Above, you can see a request for two pages, where in the first page we put a description and in the second page we put an example. You must not send us the description page: it is only there for your convenience. We recommend sending 500-1000 different pages per block to optimize your user experience.

Typically, the latency for a block is up to 10 minutes, depending on our success of querying the websites. So if you need more than 500-1000 pages fetched, you can send us several blocks one after another, each 500-1000 pages in size, because the throughput of our system is millions of pages per hour. We just depend on the other systems due to latency.

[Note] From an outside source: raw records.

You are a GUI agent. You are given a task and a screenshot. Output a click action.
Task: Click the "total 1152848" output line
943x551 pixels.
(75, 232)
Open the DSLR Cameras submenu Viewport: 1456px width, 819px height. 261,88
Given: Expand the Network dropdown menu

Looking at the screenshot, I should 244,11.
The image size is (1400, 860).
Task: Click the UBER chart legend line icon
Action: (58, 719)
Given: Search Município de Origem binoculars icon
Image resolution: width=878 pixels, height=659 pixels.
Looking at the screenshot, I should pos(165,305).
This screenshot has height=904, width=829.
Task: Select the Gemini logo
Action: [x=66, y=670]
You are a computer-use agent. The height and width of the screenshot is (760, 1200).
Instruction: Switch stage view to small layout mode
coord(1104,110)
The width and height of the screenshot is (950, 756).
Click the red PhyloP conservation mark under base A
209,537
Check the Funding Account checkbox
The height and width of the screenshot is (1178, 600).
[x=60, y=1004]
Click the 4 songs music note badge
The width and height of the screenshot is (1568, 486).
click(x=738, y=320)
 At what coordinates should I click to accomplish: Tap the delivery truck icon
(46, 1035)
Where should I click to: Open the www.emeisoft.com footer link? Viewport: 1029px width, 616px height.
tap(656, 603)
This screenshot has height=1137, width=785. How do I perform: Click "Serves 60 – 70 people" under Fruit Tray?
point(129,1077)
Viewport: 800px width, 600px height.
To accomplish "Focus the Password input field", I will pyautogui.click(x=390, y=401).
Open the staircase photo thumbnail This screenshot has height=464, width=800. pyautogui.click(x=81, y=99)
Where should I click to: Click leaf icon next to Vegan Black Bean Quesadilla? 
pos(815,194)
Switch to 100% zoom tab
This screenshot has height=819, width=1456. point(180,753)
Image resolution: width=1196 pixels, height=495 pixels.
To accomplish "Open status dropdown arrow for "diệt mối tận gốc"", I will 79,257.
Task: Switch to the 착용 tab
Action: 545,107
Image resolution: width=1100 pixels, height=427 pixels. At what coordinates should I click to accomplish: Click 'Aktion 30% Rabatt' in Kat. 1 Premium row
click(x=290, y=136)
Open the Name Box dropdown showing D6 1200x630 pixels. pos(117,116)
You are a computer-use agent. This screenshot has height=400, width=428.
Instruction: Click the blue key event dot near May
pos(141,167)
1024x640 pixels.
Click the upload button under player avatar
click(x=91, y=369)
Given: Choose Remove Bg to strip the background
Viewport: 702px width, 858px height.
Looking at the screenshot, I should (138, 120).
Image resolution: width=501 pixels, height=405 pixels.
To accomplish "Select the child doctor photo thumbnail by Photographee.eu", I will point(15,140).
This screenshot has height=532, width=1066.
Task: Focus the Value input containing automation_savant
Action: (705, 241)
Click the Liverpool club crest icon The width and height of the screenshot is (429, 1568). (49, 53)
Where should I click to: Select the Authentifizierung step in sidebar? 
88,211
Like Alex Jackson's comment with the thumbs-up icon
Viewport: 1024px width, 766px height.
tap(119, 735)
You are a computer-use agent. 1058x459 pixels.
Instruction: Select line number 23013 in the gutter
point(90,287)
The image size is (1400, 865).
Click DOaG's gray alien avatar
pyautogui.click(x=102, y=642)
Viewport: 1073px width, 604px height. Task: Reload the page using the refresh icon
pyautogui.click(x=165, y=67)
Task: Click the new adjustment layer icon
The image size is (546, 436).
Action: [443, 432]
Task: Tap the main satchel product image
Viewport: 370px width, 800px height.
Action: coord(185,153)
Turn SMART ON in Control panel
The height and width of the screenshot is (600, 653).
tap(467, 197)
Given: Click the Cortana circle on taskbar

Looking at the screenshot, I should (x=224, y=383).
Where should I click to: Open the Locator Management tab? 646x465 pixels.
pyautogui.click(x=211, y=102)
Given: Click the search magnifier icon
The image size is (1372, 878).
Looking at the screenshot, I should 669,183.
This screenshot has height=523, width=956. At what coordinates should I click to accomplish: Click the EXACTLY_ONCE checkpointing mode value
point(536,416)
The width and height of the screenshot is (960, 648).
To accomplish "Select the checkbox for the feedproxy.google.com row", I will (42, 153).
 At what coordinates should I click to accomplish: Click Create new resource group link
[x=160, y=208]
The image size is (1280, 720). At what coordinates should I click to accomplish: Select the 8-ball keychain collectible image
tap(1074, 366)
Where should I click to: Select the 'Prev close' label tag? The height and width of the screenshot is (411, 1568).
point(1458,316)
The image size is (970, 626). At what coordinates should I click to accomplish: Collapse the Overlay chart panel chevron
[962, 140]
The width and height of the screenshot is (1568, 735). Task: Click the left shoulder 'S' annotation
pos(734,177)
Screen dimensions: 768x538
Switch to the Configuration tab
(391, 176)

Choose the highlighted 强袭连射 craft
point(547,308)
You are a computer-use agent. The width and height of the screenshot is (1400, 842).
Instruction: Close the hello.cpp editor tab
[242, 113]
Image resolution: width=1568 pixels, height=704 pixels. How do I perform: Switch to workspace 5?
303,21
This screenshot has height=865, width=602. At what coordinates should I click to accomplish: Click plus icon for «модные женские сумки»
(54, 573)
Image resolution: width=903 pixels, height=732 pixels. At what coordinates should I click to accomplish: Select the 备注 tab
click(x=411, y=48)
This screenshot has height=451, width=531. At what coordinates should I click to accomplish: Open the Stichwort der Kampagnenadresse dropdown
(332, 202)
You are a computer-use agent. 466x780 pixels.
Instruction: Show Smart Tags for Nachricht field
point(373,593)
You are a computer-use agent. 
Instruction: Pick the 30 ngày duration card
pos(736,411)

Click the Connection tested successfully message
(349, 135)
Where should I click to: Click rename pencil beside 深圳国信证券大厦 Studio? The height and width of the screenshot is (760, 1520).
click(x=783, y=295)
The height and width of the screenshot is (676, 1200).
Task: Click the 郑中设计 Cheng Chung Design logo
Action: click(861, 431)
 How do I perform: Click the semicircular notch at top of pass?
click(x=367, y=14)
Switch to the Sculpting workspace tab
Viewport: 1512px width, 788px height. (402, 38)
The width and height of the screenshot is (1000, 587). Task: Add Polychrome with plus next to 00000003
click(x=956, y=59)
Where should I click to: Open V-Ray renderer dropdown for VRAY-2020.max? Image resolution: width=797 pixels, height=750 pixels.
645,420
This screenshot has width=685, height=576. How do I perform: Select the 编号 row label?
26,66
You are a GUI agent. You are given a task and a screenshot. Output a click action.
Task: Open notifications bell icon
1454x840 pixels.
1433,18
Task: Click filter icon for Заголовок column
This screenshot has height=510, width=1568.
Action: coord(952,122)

Our API web service responds with JSON with the following:
{ “BlockToken”: “128934ygieh89y13” } or { “Error : “ErrorDetails” }
depending on whether your request is well-formed, contains a valid API key, your page balance allows sending such a request, whether our system was able to handle the request at this time or not, etc. In the latter case, you can retry your request in ~30 seconds or use our alternative IP/HTTP address in case our main IP/HTTP address is undergoing maintenance.



Callbacks

For callbacks, you should expose a web service your.web.service.addr/your/path e.g. http://apiserp.com:8000/fetcher/callback that is able to handle a POST request without any CSRF token, with the following parameters in the POST body (please, note that if your script uses low-level HTTP, you should keep in mind that these parameters are URL-encoded):
BlockToken - the block token you received when sending us this fetching request

In the case that your script has handled the callback successfully, you must respond to us in plain text “OK” word (without quotes). Otherwise, we will try to deliver the callback to you two more times with a delay of 60 seconds.



Download of Blocks

After you have received a callback notifying that your block of pages is ready, you can download the block as a .zip archive using a GET request to: api.web.service.addr/download?BlockToken=”YourBlockTokenWithoutQuotes” E.g. http://apiserp.com:88/download?BlockToken=128934ygieh89y13

Note:
- Zip file will be held for 3 hours. After it is automatically deleted.